Wednesday, 18 June 2014

Writing Wednesdays - Writer's Block

Today we're going to look at some ways of dealing with writers block, but first there is going to be some absolutely shameless self-promotion!

My short story Her Dream Day has been published, and is available here: as a single story, or at for the anthology.

"It is the day before Alex and Sophia’s wedding, and Alex is putting the final touches to the plans when she gets a phone call that leaves her feeling sick.  The venue has cancelled.  She has to find an alternative, and everywhere else is already full.

Luckily, the school where Sophia works might be able to help.  It certainly isn’t what they had in mind, but when it’s their only chance to still go ahead with the marriage, they decide to make the best of it."

Okay, so that's the shameless self promotion out of the way, now onto the blog itself - and today we are tackling that most feared of topics, writers block.  There is little more frightening than being faced with a blank screen, with a cursor blinking, and knowing that you are expected to write.  It's often enough to have months worth of planning and organisation disappearing from your mind, and leaving you staring in confusion, trying to remember how to construct a sentence.

Well, first thing is first - if you feel like this, you really are not alone.  I can't think of a single person I know who writes, who isn't familiar with this situation.  Sometimes writers block can be crippling, and stop you from writing for days and days.  But it doesn't need to.

Some people think that they should only write when they are inspired.  Writing when you are inspired is wonderful, but it can't be all that you do - in your day job, you would never decide "Oh I'm only going to do this when I feel inspired to do it" - quite simply because it would never get done.  If you are inspired, write a lot, but if you're not inspired, just try and get some words down.  They don't have to be perfect - you can always go back and improve it later, but you can only do that if you have the words down already - see my post about Nanowrimo last week.
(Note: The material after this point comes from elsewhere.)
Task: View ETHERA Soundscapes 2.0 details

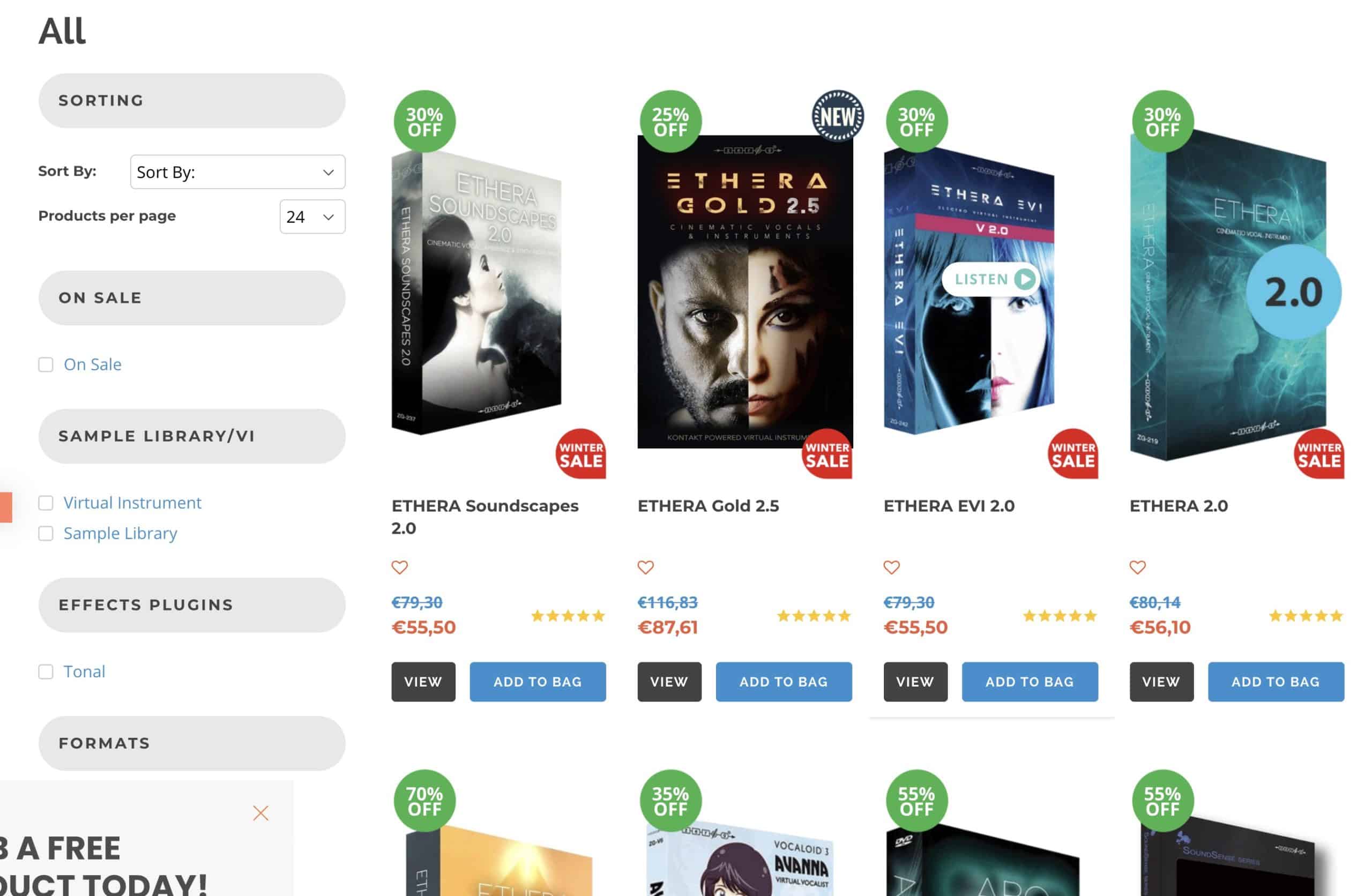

I'd say set yourself a word goal every day - it doesn't have to be particularly large, just a few words to do every day, and they'll all add up.  Maybe 100 words a day?  Then if you only have five minutes, you can reach your goal for the day, and maybe you could do it more than once a day.  Then at the end of the month, with 100 words a day, you've got 3000 words.  Often you'll start writing, and just carry on - the first few words are hardest, and once you've begun writing, you can write pages.

So, you've decided you're going to write, inspired or not, but you need to start writing.  And the scene you've been planning for months just won't turn up on the page in front of you.  A few hours ago, you might have had a strong image of the entire scene, known all the dialogue, and been able to see it vividly in front of you.  Only now, there is nothing to say, and you can barely remember your characters names.

So now what do you do?
Well, if there's a scene you can think of, even if it isn't where you planned to start, write that.  You can always come back and add in other scenes later.

If not, then try and write something else - how would these characters act if they were on holiday? If they were going for a walk, on a beach?  What would they talk about with friends?  It doesn't have to be anything you can use for your stories, you're just getting something down with the characters - treat it like a warm up.  Then when you start writing what you actually intended to write, you no longer have the scary blank screen - and you've learned more about your character.

What if you are absolutely out of ideas?
Then just try writing a stream of consciousness.  Get words down, about whatever you can - what you've done today, your idea about the story, what thoughts you've had about your characters, anything you can do.

I hope that helps you get some words down!  Best of luck, and remember - small goals to do regularly are the way to go.